Is love’s summation joy and pleasure bound,
Or yet perhaps, subtraction of life’s pain;
In what additions can true love be found,
Or is love’s calculus but done in vain?
No! Love is life that’s shared and joined as one;
The obverse and reverse of golden coin;
For pleasure shared is greater than one sum,
And multiplies the love in hearts so joined;
Thus we together form one pure gestalt,
A greater one than even sum of two,
Defying logic, we in love default,
Belying numbers, writing math anew!
While sharing be division of some parts,
The greatest sum, the bonding of two hearts.

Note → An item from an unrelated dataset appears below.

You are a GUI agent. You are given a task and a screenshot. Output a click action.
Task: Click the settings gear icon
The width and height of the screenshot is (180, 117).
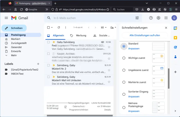point(158,18)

© Loubert S Suddaby. All Rights Reserved.

Sonnet 96

So do you still call out my hate cursed name
When sunset’s stage is cloaked in dark of night;
When fearsome caricatures do haunt your dreams
And beads of sweat your precious skin does blight;
Do you awaken then in abject fear
And search black shadows for some proof of me;
Or yet to phantom phones that ring quite clear;
A call of nothingness to hear or see?
For nothingness is all that shall remain
Save memories of bitter barren days,
And in your mind I shall embrace all blame;
Your iron ego still all truth to raze.
In cruel lies you did my heart malign;
So may my memory haunt you for all time.

© Loubert S Suddaby. All Rights Reserved.

Sonnet 95

Like a lone actor on an empty stage,
I am but here alone within my part;
With lines forgot, not knowing joy or rage
Should enter here, this moment of my art;
For what to feel or say I have no cue,
Or when to start or stop each ad libbed line,
Or when to bow and bid the crowd adieu,
Or even yet, the tally of passed time.
Still I will act as though my God does see
And speak as though He hears each fallen word,
And give my passion thus sweet liberty
To throw my living art upon this sword;
For though my act upon this stage be flawed,
I soldier on, but for the grace of God.

© Loubert S Suddaby. All Rights Reserved.

Sonnet 94

The hues of nature you have robbed in vain,
Even the stolen pastels of your eyes,
False beauty’s paint cannot here hide your pain,
Nor yet the evil of your heart’s disguise.
Rouge powdered cheeks, the fragrant rose once owned,
Your guilded flaxen hair, poached from the sun,
Soft visage beige, from evening’s shadows loaned,
Stained ruby lips – leave paramours undone.
But Siren colors washed by light of day,
Or caused to run by blessed heaven’s tears,
Uncovers thus, your harlequin masquerade,
And clearer still; brute honesty of years.
You lived a life of sordid pantomime;
To this charade, the greatest truth is time.